Here’s the general setup / lighting details for the OR portraits…
Shot with D2x; 24-70 f/2.8. Ambient lighting for the room was provided daylight coming in through a frosted west facing window. Lighting for the subject(s) was a single SB-800 w/shoot-thru umbrella at about 30-degrees right of camera position to offset the strong backlighting of the surgical lights, which I deliberately aimed at the subjects to provide some rim lighting / separation from the background. Manual exposure on camera (ISO 200; ~1/125s at f/4.5) to underexpose the background a bit. Controlled lighting on the subjects by dialing the flash output up or down as necessary (~1/4 power, as I recall).

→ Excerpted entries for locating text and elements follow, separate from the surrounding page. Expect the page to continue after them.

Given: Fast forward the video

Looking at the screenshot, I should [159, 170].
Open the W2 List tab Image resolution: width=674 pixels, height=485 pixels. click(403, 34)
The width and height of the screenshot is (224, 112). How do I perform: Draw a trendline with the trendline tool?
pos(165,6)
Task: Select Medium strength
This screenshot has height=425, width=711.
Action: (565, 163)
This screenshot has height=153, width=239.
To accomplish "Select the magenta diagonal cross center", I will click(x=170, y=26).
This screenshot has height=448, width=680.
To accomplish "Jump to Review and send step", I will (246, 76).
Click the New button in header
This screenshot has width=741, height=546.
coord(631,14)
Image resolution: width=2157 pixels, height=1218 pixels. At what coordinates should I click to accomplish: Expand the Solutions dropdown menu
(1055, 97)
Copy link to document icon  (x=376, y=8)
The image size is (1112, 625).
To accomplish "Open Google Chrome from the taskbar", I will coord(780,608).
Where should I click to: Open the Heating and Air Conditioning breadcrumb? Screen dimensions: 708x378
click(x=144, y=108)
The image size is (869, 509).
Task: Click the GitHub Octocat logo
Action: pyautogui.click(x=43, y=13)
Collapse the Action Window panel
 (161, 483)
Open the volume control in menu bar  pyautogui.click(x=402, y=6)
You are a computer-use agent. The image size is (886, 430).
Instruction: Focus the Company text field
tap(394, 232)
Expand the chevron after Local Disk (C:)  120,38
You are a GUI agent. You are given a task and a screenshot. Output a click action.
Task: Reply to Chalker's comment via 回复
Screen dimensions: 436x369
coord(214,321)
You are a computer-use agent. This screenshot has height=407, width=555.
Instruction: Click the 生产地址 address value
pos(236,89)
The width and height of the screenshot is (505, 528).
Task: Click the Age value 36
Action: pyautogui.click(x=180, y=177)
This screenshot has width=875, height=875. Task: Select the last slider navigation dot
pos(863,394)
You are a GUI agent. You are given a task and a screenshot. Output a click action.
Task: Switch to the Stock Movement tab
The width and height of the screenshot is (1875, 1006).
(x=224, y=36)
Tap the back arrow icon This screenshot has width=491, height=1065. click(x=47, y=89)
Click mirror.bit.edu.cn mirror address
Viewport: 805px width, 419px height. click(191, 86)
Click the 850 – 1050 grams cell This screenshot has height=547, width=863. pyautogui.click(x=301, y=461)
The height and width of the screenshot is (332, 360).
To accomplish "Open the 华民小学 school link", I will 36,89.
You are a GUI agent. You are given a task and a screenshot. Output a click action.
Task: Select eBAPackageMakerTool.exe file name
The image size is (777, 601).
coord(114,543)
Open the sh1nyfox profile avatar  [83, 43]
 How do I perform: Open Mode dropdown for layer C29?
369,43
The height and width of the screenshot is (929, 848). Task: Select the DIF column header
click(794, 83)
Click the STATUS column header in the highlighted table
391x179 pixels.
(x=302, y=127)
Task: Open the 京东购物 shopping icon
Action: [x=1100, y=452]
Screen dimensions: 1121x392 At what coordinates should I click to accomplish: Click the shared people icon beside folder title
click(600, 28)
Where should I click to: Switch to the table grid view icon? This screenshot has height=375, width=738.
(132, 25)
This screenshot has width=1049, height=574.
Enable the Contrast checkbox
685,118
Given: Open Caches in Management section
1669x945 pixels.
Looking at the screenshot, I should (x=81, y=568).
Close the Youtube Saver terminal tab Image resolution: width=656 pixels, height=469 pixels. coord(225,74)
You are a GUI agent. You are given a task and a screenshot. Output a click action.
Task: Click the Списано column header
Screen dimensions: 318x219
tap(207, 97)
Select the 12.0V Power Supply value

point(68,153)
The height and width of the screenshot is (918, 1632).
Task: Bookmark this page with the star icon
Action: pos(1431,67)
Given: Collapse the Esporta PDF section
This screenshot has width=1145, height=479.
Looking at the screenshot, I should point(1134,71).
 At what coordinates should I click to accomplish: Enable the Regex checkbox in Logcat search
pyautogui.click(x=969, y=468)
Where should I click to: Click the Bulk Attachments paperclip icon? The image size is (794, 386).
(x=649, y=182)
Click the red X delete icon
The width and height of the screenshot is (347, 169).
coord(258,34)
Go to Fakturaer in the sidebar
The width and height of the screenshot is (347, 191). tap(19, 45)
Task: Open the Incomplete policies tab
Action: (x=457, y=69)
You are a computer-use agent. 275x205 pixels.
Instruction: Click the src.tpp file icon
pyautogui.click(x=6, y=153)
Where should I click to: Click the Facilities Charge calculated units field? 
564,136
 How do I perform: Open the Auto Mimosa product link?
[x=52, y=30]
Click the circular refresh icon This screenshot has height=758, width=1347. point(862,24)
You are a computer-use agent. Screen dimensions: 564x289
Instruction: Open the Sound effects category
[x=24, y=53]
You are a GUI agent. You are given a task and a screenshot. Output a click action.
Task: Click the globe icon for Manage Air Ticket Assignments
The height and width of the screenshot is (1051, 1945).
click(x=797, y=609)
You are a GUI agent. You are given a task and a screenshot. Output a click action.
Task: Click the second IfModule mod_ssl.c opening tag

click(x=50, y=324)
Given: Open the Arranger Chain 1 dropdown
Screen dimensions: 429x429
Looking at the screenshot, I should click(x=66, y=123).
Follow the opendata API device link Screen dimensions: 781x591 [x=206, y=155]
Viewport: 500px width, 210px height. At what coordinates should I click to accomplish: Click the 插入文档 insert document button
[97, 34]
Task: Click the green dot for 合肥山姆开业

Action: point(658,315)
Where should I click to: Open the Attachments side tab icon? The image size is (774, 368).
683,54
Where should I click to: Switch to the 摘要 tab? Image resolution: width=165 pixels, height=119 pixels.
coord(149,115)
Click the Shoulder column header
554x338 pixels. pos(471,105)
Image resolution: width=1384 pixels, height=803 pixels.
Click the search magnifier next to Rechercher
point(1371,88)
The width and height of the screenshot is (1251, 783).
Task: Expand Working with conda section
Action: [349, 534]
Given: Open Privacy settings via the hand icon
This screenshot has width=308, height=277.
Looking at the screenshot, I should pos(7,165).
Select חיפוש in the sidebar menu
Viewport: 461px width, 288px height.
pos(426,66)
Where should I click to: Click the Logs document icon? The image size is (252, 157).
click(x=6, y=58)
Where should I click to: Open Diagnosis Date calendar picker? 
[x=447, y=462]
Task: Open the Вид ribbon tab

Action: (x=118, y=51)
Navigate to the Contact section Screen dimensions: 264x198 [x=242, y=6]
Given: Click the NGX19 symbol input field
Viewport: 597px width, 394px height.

I’m not sure what the white balance is on the surgical lamps, but the room is painted a pale green, and between the ambient light and the paint, gives the setting a nice even greenish cast to the background so the daylight balanced lighting on the subject helps to separate him from the environment…sort of a color / monochrome (green) dichotomy.
And though not taken in the OR, this is typical of the end of a shoot at my day job…
Thanks for looking!
Great job Jon!!
What great physician portraits! Pre-surgery or post?
I worked at the House Ear Institute with a tight family of surgical video producers and crew. The brilliance of physicians and the miracles they perform are truly astonishing to capture in stills and video. Once you get a flavor for it, it’s hard to resist every opportunity to do so.
Just returned from a weekend at Professional Photographers of California, Pasadena with Karen. Learned some great techniques in the workshops.